Highlights and lowlights
One of the challenges of being so into the retreat experience is that on paper or in marketing language the experience sometimes looks a lot better than what you get. Also because many of the retreats/learning experiences I delve into involve personal growth there is a risk that I transfer my ‘growing pains’ onto the experience. You know. You build the whole thing up only to find that at the end you fizzle out. So the meditation didn’t work, big deal. Oh, you had to share a room with a snoring person – but then realized you snore as well. Yes we all have to eat together at the same time. And worst of all for me there is a thing called morning that doesn’t necessarily match with the idea of bedtime for night owls like me.

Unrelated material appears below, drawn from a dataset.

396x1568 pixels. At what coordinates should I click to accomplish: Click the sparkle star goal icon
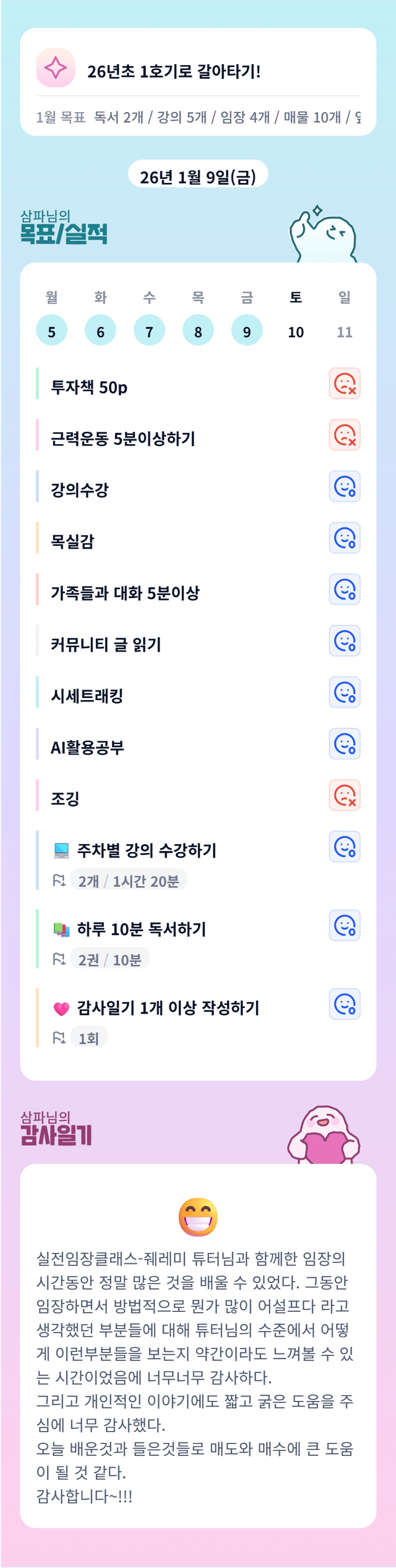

Yet to make up for these challenges I always find that I grow and return a better person. It may not be immediate. Yet as I take the time to allow the integration to happen naturally I begin to notice a shift. I also see others noticing the shift. There will be comments as simple as “Hey Jenn, your face looks brighter and your eyes are so clear.” Or “Jenn, you seem so relaxed and unflustered by this problem what’s your secret.” On the flip side there are also moments where people need to step back and give me space. Often as I leave behind a few more unwanted behaviours, beliefs and attitudes it takes time for new ones to settle in. In fact a typical experience is for me to actually warn people close to me to give me some space while all settles.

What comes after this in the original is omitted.